Noriega extradited to Panama
Associated Press
PANAMA CITY, Panama
More than two decades after the U.S. forced him from power, Manuel Noriega returned to Panama on Sunday as a prisoner and, to many of those he once ruled with impunity, an irrelevant man.
Some Panamanians feel hatred for the former strongman and rejected American ally; a few others, nostalgia. But as he returned to his native country for the first time since his ouster, it seemed like few people had any strong feelings at all.
There were no legions of admirers at Panama City’s Tocumen airport when the Spanish Iberia airlines’ flight touched down, delivering him from Paris’ La Sante prison after a stopover in Madrid. The crowds in the capital Sunday were of holiday shoppers.

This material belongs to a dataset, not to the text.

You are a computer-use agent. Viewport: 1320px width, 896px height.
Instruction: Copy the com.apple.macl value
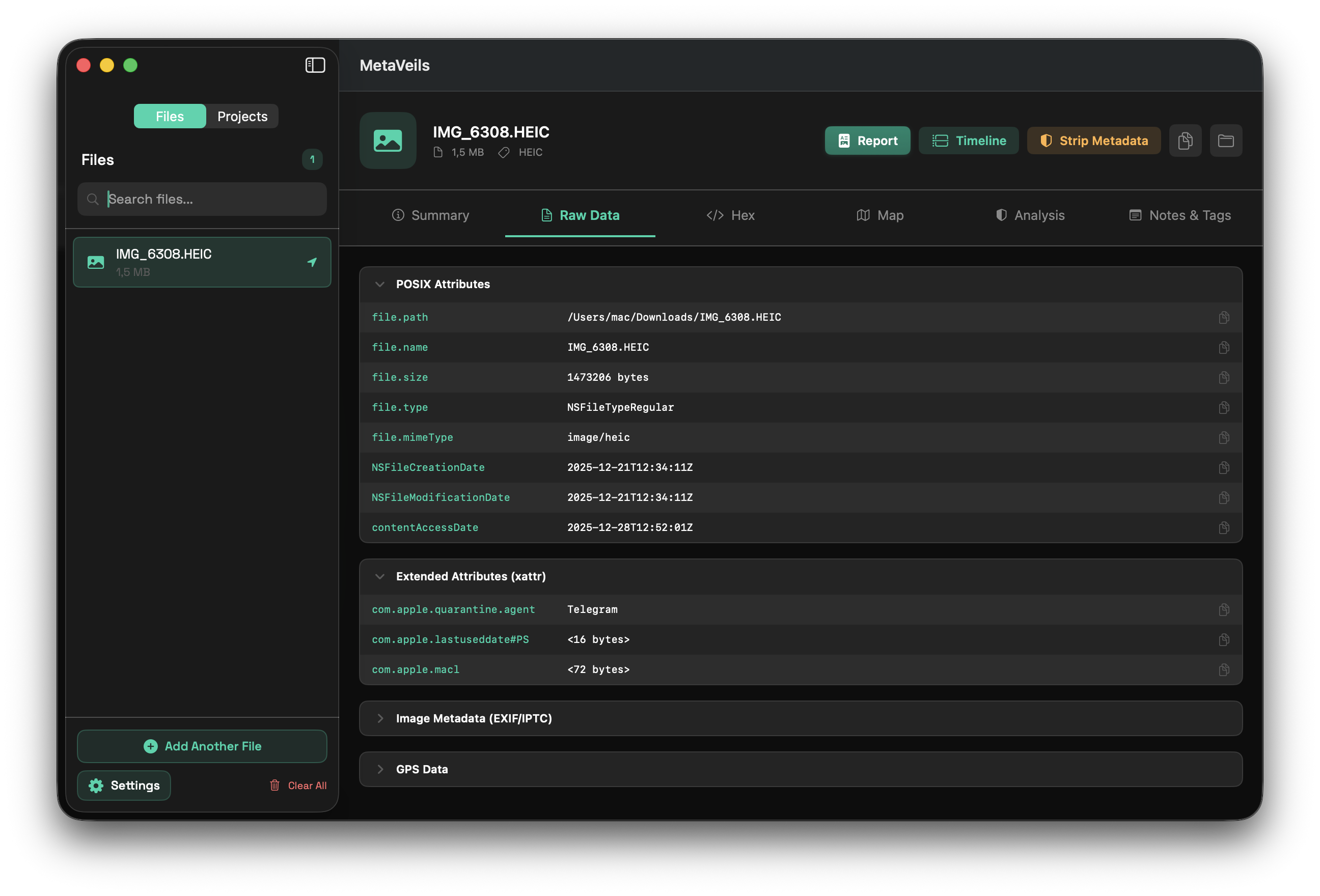(1223, 669)
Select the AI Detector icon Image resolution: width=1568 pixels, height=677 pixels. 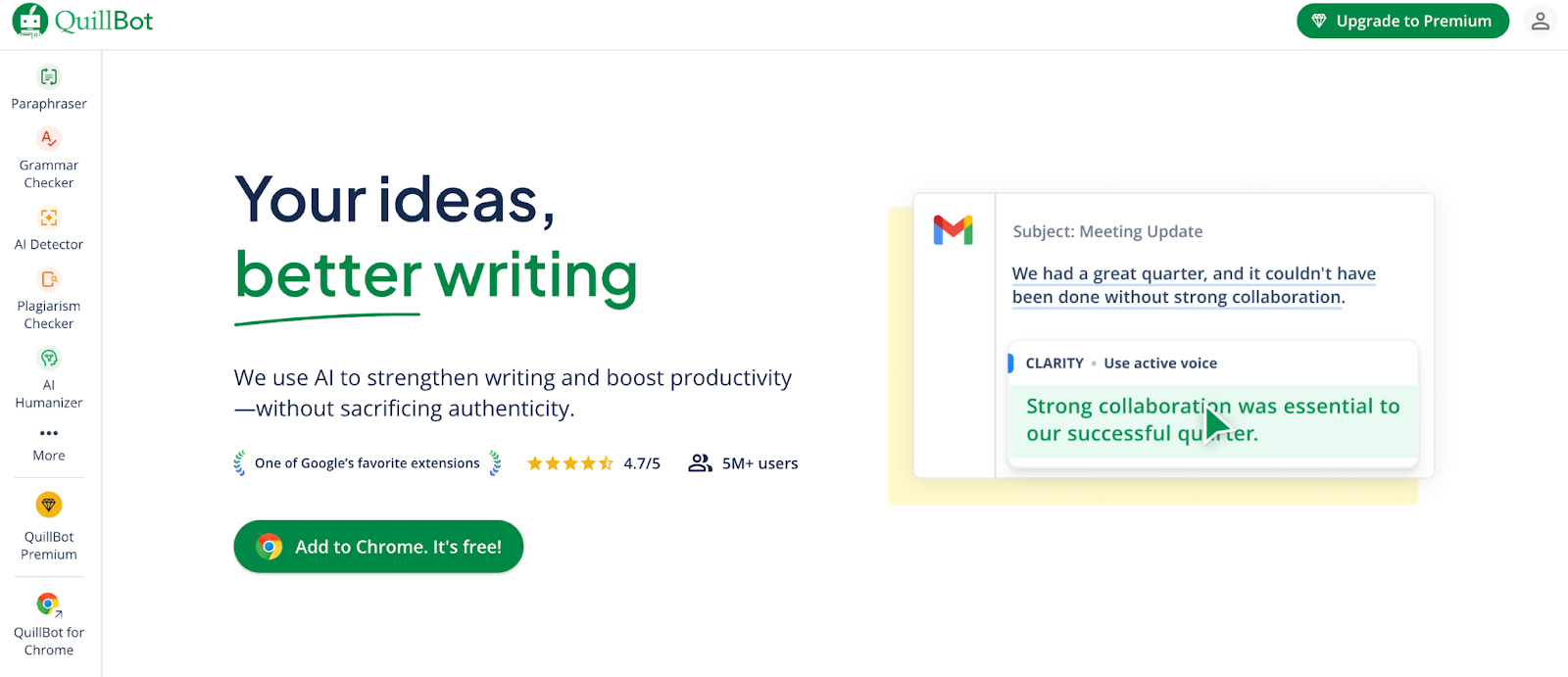(x=49, y=218)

Noriega, who has served drug sentences in the United States and a money- laundering term in France, was whisked by helicopter to the El Renacer prison to serve out three 20-year sentences for the slayings of political opponents in the 1980s. An elevated platform was set up at the prison so journalists could watch him enter, giving Panamanians what likely was their only glimpse of the man who once ran the country like his private fiefdom.
As if to show just how far he has declined, Noriega, once known for his snappy military uniforms and nationalistic swagger, was wheeled into the prison in a wheelchair.